(Stored items)

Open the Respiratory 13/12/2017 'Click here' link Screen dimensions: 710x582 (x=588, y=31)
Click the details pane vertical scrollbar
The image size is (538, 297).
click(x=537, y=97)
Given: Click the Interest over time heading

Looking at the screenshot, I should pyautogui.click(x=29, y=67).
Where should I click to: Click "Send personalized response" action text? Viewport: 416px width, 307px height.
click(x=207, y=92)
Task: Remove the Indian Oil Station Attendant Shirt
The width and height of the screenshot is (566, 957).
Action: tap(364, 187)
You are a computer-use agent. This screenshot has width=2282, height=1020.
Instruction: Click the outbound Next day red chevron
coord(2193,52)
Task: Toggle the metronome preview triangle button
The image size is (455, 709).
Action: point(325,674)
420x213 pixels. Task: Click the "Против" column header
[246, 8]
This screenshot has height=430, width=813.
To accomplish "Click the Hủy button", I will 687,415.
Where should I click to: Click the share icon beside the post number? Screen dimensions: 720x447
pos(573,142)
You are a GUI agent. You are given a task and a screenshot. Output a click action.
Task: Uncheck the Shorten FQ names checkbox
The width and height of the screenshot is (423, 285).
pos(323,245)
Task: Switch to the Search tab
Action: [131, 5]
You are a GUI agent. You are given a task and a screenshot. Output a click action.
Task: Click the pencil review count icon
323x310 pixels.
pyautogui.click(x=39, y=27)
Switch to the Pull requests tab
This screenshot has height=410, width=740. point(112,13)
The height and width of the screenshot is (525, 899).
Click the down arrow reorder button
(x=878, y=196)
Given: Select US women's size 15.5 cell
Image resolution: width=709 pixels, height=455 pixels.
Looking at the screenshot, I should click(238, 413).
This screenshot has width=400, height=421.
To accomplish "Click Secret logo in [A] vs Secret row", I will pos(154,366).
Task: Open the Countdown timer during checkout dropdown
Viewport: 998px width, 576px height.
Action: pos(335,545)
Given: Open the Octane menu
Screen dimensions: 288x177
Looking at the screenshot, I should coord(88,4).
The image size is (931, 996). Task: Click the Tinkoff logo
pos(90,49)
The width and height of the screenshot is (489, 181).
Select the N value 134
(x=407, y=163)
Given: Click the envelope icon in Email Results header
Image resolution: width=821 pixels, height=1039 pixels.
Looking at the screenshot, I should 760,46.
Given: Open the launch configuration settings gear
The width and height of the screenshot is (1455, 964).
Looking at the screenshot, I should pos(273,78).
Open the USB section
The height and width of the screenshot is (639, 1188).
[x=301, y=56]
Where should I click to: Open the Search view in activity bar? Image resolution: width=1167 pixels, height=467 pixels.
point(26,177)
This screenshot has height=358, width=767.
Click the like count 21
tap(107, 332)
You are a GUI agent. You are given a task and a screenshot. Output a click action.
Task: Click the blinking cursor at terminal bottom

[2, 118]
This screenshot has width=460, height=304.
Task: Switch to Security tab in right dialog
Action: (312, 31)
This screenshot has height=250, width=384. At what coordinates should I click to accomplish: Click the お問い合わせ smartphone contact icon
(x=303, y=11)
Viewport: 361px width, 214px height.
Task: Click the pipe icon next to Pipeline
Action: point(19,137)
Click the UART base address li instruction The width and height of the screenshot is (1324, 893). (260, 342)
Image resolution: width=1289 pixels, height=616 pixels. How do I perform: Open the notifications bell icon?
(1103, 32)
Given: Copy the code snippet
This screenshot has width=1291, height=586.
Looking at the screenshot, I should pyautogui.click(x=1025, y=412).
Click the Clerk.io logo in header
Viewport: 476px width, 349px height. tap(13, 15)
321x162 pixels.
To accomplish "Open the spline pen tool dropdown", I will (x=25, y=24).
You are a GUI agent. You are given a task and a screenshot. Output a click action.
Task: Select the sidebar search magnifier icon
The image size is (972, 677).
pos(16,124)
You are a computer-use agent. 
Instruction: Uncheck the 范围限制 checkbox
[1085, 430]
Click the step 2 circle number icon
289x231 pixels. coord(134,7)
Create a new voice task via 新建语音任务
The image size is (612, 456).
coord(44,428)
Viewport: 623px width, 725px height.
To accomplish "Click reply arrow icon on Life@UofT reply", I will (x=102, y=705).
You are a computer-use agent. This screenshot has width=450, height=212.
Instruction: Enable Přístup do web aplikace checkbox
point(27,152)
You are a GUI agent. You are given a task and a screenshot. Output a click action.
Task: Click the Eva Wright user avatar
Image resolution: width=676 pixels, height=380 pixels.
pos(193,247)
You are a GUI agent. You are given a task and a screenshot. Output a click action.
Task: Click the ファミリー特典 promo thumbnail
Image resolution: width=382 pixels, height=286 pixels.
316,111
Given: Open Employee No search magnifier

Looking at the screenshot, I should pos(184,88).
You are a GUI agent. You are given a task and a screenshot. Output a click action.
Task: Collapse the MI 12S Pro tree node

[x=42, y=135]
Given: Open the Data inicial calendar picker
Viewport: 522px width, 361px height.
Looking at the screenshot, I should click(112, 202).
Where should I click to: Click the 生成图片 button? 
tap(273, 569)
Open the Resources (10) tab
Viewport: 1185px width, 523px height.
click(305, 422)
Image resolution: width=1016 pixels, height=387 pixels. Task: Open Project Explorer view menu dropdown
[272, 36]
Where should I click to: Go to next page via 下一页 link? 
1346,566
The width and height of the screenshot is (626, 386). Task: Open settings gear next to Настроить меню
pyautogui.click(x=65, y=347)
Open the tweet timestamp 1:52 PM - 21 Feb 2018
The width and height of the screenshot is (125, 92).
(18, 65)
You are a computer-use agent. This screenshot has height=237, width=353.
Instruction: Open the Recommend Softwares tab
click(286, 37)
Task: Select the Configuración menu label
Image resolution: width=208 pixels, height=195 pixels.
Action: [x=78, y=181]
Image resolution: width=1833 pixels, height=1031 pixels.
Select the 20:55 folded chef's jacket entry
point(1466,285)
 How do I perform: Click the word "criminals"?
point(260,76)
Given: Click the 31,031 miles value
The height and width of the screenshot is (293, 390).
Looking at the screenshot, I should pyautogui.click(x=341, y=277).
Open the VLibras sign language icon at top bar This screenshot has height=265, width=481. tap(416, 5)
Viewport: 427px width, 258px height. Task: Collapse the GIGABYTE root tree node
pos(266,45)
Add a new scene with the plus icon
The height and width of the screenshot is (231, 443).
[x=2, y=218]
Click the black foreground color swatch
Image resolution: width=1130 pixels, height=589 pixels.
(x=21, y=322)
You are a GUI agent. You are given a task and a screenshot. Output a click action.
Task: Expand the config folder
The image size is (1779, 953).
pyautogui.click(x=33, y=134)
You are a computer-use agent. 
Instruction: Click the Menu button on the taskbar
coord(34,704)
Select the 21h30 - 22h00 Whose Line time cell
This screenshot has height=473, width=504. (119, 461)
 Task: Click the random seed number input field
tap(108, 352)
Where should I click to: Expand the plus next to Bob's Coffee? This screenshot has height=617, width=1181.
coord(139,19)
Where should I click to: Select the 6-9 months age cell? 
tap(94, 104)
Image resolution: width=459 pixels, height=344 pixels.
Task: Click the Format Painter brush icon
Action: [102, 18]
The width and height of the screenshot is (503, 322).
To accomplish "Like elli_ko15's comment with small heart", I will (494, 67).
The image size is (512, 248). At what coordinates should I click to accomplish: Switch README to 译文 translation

• _Instructions for the task_
Print every record exactly as written.

• _Answer section_
Open the Respiratory 13/12/2017 'Click here' link Screen dimensions: 710x582 (x=588, y=31)
Click the details pane vertical scrollbar
The image size is (538, 297).
click(x=537, y=97)
Given: Click the Interest over time heading

Looking at the screenshot, I should pyautogui.click(x=29, y=67).
Where should I click to: Click "Send personalized response" action text? Viewport: 416px width, 307px height.
click(x=207, y=92)
Task: Remove the Indian Oil Station Attendant Shirt
The width and height of the screenshot is (566, 957).
Action: tap(364, 187)
You are a computer-use agent. This screenshot has width=2282, height=1020.
Instruction: Click the outbound Next day red chevron
coord(2193,52)
Task: Toggle the metronome preview triangle button
The image size is (455, 709).
Action: point(325,674)
420x213 pixels. Task: Click the "Против" column header
[246, 8]
This screenshot has height=430, width=813.
To accomplish "Click the Hủy button", I will 687,415.
Where should I click to: Click the share icon beside the post number? Screen dimensions: 720x447
pos(573,142)
You are a GUI agent. You are given a task and a screenshot. Output a click action.
Task: Uncheck the Shorten FQ names checkbox
The width and height of the screenshot is (423, 285).
pos(323,245)
Task: Switch to the Search tab
Action: [131, 5]
You are a GUI agent. You are given a task and a screenshot. Output a click action.
Task: Click the pencil review count icon
323x310 pixels.
pyautogui.click(x=39, y=27)
Switch to the Pull requests tab
This screenshot has height=410, width=740. point(112,13)
The height and width of the screenshot is (525, 899).
Click the down arrow reorder button
(x=878, y=196)
Given: Select US women's size 15.5 cell
Image resolution: width=709 pixels, height=455 pixels.
Looking at the screenshot, I should click(238, 413).
This screenshot has width=400, height=421.
To accomplish "Click Secret logo in [A] vs Secret row", I will pos(154,366).
Task: Open the Countdown timer during checkout dropdown
Viewport: 998px width, 576px height.
Action: pos(335,545)
Given: Open the Octane menu
Screen dimensions: 288x177
Looking at the screenshot, I should coord(88,4).
The image size is (931, 996). Task: Click the Tinkoff logo
pos(90,49)
The width and height of the screenshot is (489, 181).
Select the N value 134
(x=407, y=163)
Given: Click the envelope icon in Email Results header
Image resolution: width=821 pixels, height=1039 pixels.
Looking at the screenshot, I should 760,46.
Given: Open the launch configuration settings gear
The width and height of the screenshot is (1455, 964).
Looking at the screenshot, I should pos(273,78).
Open the USB section
The height and width of the screenshot is (639, 1188).
[x=301, y=56]
Where should I click to: Open the Search view in activity bar? Image resolution: width=1167 pixels, height=467 pixels.
point(26,177)
This screenshot has height=358, width=767.
Click the like count 21
tap(107, 332)
You are a GUI agent. You are given a task and a screenshot. Output a click action.
Task: Click the blinking cursor at terminal bottom

[2, 118]
This screenshot has width=460, height=304.
Task: Switch to Security tab in right dialog
Action: (312, 31)
This screenshot has height=250, width=384. At what coordinates should I click to accomplish: Click the お問い合わせ smartphone contact icon
(x=303, y=11)
Viewport: 361px width, 214px height.
Task: Click the pipe icon next to Pipeline
Action: point(19,137)
Click the UART base address li instruction The width and height of the screenshot is (1324, 893). (260, 342)
Image resolution: width=1289 pixels, height=616 pixels. How do I perform: Open the notifications bell icon?
(1103, 32)
Given: Copy the code snippet
This screenshot has width=1291, height=586.
Looking at the screenshot, I should pyautogui.click(x=1025, y=412).
Click the Clerk.io logo in header
Viewport: 476px width, 349px height. tap(13, 15)
321x162 pixels.
To accomplish "Open the spline pen tool dropdown", I will (x=25, y=24).
You are a GUI agent. You are given a task and a screenshot. Output a click action.
Task: Select the sidebar search magnifier icon
The image size is (972, 677).
pos(16,124)
You are a computer-use agent. 
Instruction: Uncheck the 范围限制 checkbox
[1085, 430]
Click the step 2 circle number icon
289x231 pixels. coord(134,7)
Create a new voice task via 新建语音任务
The image size is (612, 456).
coord(44,428)
Viewport: 623px width, 725px height.
To accomplish "Click reply arrow icon on Life@UofT reply", I will (x=102, y=705).
You are a computer-use agent. This screenshot has width=450, height=212.
Instruction: Enable Přístup do web aplikace checkbox
point(27,152)
You are a GUI agent. You are given a task and a screenshot. Output a click action.
Task: Click the Eva Wright user avatar
Image resolution: width=676 pixels, height=380 pixels.
pos(193,247)
You are a GUI agent. You are given a task and a screenshot. Output a click action.
Task: Click the ファミリー特典 promo thumbnail
Image resolution: width=382 pixels, height=286 pixels.
316,111
Given: Open Employee No search magnifier

Looking at the screenshot, I should pos(184,88).
You are a GUI agent. You are given a task and a screenshot. Output a click action.
Task: Collapse the MI 12S Pro tree node

[x=42, y=135]
Given: Open the Data inicial calendar picker
Viewport: 522px width, 361px height.
Looking at the screenshot, I should click(112, 202).
Where should I click to: Click the 生成图片 button? 
tap(273, 569)
Open the Resources (10) tab
Viewport: 1185px width, 523px height.
click(305, 422)
Image resolution: width=1016 pixels, height=387 pixels. Task: Open Project Explorer view menu dropdown
[272, 36]
Where should I click to: Go to next page via 下一页 link? 
1346,566
The width and height of the screenshot is (626, 386). Task: Open settings gear next to Настроить меню
pyautogui.click(x=65, y=347)
Open the tweet timestamp 1:52 PM - 21 Feb 2018
The width and height of the screenshot is (125, 92).
(18, 65)
You are a computer-use agent. This screenshot has height=237, width=353.
Instruction: Open the Recommend Softwares tab
click(286, 37)
Task: Select the Configuración menu label
Image resolution: width=208 pixels, height=195 pixels.
Action: [x=78, y=181]
Image resolution: width=1833 pixels, height=1031 pixels.
Select the 20:55 folded chef's jacket entry
point(1466,285)
 How do I perform: Click the word "criminals"?
point(260,76)
Given: Click the 31,031 miles value
The height and width of the screenshot is (293, 390).
Looking at the screenshot, I should pyautogui.click(x=341, y=277).
Open the VLibras sign language icon at top bar This screenshot has height=265, width=481. tap(416, 5)
Viewport: 427px width, 258px height. Task: Collapse the GIGABYTE root tree node
pos(266,45)
Add a new scene with the plus icon
The height and width of the screenshot is (231, 443).
[x=2, y=218]
Click the black foreground color swatch
Image resolution: width=1130 pixels, height=589 pixels.
(x=21, y=322)
You are a GUI agent. You are given a task and a screenshot. Output a click action.
Task: Expand the config folder
The image size is (1779, 953).
pyautogui.click(x=33, y=134)
You are a computer-use agent. 
Instruction: Click the Menu button on the taskbar
coord(34,704)
Select the 21h30 - 22h00 Whose Line time cell
This screenshot has height=473, width=504. (119, 461)
 Task: Click the random seed number input field
tap(108, 352)
Where should I click to: Expand the plus next to Bob's Coffee? This screenshot has height=617, width=1181.
coord(139,19)
Where should I click to: Select the 6-9 months age cell? 
tap(94, 104)
Image resolution: width=459 pixels, height=344 pixels.
Task: Click the Format Painter brush icon
Action: [102, 18]
The width and height of the screenshot is (503, 322).
To accomplish "Like elli_ko15's comment with small heart", I will (494, 67).
The image size is (512, 248). At what coordinates should I click to accomplish: Switch README to 译文 translation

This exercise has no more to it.